People with chronic conditions often opt for more expensive plans because they know they use more services, want a lower deductible and access to broader networks with more doctors and subspecialists, and possibly smaller fees for each service. These patients pay more in monthly premiums, but generally will have lower out-of-pocket charges.
What if I have a prescription for a drug I take all the time?
If you take medication on a regular basis for a condition like asthma or allergies, you will want to check that your drugs are covered under the health plan’s formulary, or you may face very steep costs.
How do I know whether to pick an H.M.O., an E.P.O., a P.P.O. or a P.O.S.?
Most health plans these days are designed as managed care plans, which means the insurer has negotiated discounted fees with a network of doctors, hospitals, labs and other providers. That means patients have to seek care from the network and may not always be free to choose just any doctor they want.
Health maintenance organizations, or H.M.O.s, are the most restrictive plans. That means your care is covered only if you get care from a provider selected by the H.M.O. “You will only be covered when you seek care from a doctor, hospital, lab or other provider that is in the network,” said Ms. Pollitz. E.P.O.s, or exclusive provider organizations, follow similar rules.
Preferred provider organizations, or P.P.O.s, also have their own networks of doctors for you to choose from, but they also will cover you at a lower rate if you want to use an out-of-network doctor or hospital. Out-of-network doctors and hospitals can bill whatever they want, Ms. Pollitz warned, “and the plan will only pay a percentage of what it thinks is reasonable. You owe the balance.”

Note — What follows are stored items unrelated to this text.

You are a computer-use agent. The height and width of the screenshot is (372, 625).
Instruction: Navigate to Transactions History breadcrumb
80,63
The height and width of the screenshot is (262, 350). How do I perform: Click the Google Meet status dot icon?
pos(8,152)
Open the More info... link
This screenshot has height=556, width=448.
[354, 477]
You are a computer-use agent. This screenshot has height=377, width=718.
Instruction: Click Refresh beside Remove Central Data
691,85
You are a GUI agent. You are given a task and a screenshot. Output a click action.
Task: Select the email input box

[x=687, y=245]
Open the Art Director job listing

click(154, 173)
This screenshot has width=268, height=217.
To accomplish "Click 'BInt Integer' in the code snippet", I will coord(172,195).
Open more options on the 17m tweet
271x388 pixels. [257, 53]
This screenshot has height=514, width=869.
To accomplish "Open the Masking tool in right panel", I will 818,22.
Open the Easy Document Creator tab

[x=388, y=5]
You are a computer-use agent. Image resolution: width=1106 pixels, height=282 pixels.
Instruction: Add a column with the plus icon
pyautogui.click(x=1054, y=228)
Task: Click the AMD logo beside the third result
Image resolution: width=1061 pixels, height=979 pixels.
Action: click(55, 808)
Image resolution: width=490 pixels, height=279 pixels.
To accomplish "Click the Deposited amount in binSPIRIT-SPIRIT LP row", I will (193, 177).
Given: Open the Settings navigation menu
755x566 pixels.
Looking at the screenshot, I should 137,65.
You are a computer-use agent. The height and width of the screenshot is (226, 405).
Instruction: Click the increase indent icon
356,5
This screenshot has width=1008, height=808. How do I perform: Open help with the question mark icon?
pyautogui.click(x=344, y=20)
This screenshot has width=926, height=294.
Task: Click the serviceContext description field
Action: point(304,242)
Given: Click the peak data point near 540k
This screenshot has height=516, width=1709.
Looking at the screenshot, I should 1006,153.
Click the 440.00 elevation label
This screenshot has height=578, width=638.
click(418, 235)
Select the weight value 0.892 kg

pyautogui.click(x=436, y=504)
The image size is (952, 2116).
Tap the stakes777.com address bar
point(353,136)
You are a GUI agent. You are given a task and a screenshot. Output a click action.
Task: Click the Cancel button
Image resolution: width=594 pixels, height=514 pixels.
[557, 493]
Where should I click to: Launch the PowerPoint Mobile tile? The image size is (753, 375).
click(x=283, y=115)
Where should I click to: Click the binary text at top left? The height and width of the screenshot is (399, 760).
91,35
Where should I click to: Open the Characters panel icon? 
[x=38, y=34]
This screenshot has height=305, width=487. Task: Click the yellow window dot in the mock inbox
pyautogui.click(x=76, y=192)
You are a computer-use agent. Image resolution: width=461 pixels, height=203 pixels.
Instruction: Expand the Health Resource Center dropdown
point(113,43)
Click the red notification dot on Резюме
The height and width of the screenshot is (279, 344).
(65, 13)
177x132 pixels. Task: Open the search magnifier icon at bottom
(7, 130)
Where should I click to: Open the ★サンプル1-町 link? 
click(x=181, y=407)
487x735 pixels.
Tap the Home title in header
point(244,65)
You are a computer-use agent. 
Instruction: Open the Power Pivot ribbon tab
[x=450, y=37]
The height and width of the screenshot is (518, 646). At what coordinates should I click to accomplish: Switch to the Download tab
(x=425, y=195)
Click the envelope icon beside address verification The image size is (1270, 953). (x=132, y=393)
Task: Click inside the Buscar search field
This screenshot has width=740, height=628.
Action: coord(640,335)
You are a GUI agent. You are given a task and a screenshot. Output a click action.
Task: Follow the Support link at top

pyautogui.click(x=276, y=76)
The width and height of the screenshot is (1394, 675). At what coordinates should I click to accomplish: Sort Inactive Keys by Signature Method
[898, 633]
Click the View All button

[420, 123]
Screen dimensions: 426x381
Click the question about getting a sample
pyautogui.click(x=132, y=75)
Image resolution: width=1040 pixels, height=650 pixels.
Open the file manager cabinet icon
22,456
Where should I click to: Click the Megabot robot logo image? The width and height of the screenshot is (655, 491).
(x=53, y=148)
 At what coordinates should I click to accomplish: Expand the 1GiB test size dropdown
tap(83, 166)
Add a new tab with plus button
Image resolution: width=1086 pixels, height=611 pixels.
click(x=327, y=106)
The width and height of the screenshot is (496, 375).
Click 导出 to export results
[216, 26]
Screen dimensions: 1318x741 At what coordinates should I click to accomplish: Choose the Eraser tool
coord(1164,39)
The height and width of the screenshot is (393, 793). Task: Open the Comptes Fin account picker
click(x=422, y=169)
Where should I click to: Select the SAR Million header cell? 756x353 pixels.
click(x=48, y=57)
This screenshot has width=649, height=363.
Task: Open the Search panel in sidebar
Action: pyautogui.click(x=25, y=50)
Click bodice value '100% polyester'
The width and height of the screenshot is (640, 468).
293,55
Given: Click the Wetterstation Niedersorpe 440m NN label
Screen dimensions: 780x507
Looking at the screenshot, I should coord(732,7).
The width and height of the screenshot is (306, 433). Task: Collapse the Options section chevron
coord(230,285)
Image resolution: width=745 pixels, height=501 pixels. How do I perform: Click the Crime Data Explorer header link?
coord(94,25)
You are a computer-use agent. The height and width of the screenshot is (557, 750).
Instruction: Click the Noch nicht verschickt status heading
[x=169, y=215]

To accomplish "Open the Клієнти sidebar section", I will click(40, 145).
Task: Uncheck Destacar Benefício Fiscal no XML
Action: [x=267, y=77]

Point of service plans, or P.O.S.s, are hybrids that combine elements of both H.M.O.s and P.P.O.s. These plans may require you to name a primary care provider to coordinate your care.
The one exception to the restrictions imposed by a managed care plan is a medical emergency, in which case a patient typically can go to the closest available emergency room and all or most of the cost of care will be covered.
What is a high-deductible plan?
There are also some high-deductible plans that allow you to squirrel away pretax dollars in a health savings account, or H.S.A., that you can draw from to cover health expenses. But these require you to pay for a lot of your care before they kick in.
When you’re shopping around and comparing the prices of plans, it’s critical to find out about all of the costs involved in coverage. You must pay your premium every month, or your coverage will be discontinued. But there are other fees as well, which are called “cost sharing.”
What if I have a major medical emergency?
You are protected on the high end by a maximum limit on your out-of-pocket expenditures per year, which will be capped at $7,150 for 2017 for most plans. That peace of mind, said Ms. Pollitz, is what insurance is really all about.
What other extra costs do I need to know about?
Co-pays are flat fees you pay each time you get a medical service. You may also be required to pay a percentage of the cost of a service. You may also have different annual deductibles for different types of care (such as hospital care, laboratory tests or pharmaceuticals). All the costs are detailed in a document called the “summary of benefits and coverage,” or S.B.C.
What if I only need an annual flu shot and birth control pills?
Make sure you choose a plan that offers what is called “minimal essential coverage,” which means it complies with the requirements of the Affordable Care Act and covers free preventive care like an annual checkup and birth control.